Emerging market stocks and related exchange traded funds have consistently underperformed the developed markets and are now trading near all-time low valuations.

Since the 2010, emerging markets have generated a total return of -2.1%, whereas developed markets returned 69.1%, reports Steve Johnson for the Financial Times.

Looking at average annualized returns over the past five-years, the Vanguard FTSE Emerging Markets ETF (NYSEArca: VWO) dipped 3.2% and the iShares MSCI Emerging Markets ETF (NYSEArca: EEM) fell 4.0%. Meanwhile, the iShares MSCI EAFE ETF (NYSEArca: EFA) gained 4.2% and SPDR S&P 500 ETF (NYSEarca: SPY) increased 14.0%.

After years of weakness, the MSCI Emerging Markets Index is now trading at 12.8 times 10-year average earnings as of the end of September, compared to the previous low of 13.5 times during the 1997-98 Asian financial crisis and much lower than its long-term average of 25 times average 10-year earnings.
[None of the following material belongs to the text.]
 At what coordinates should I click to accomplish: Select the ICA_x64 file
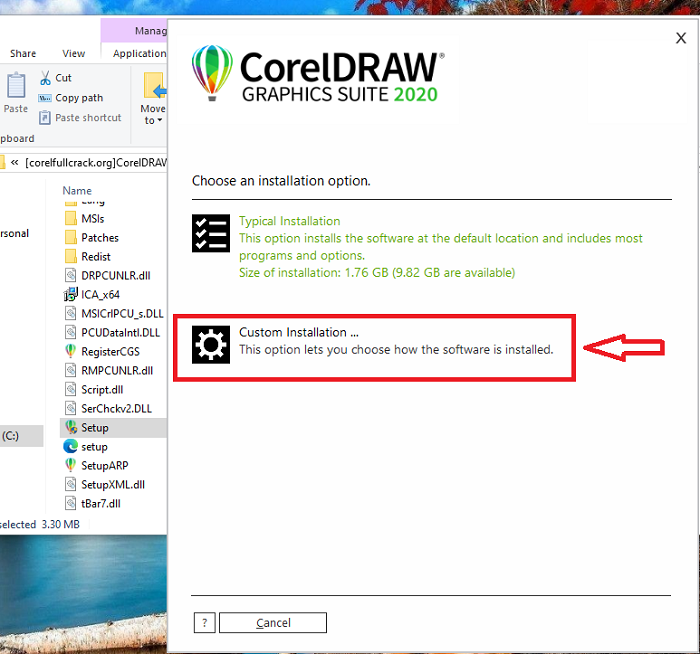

Meanwhile, the S&P 500 index is trading at a 23.4 times cyclically adjusted earnings, just shy of its long-term average of 23.6.

EEM currently shows a price-to-earnings ratio of 11.9 and VWO has a 11.8 P/E, according to Morningstar data. In contrast, EFA is trading at a 16.0 P/E and SPY shows a 18.6 P/E.

While the recent selling has depressed emerging market valuations, some argue that ongoing economic headwinds can still weigh on developing country equities.

“The latest leg of correction leaves emerging markets as the unambiguously cheap segment of global equity on a fundamental basis [but], with the exception of Russia, valuations simply haven’t become cheap enough,” George Iwanicki, emerging markets macro strategist at JPMorgan AM, told the Financial Times.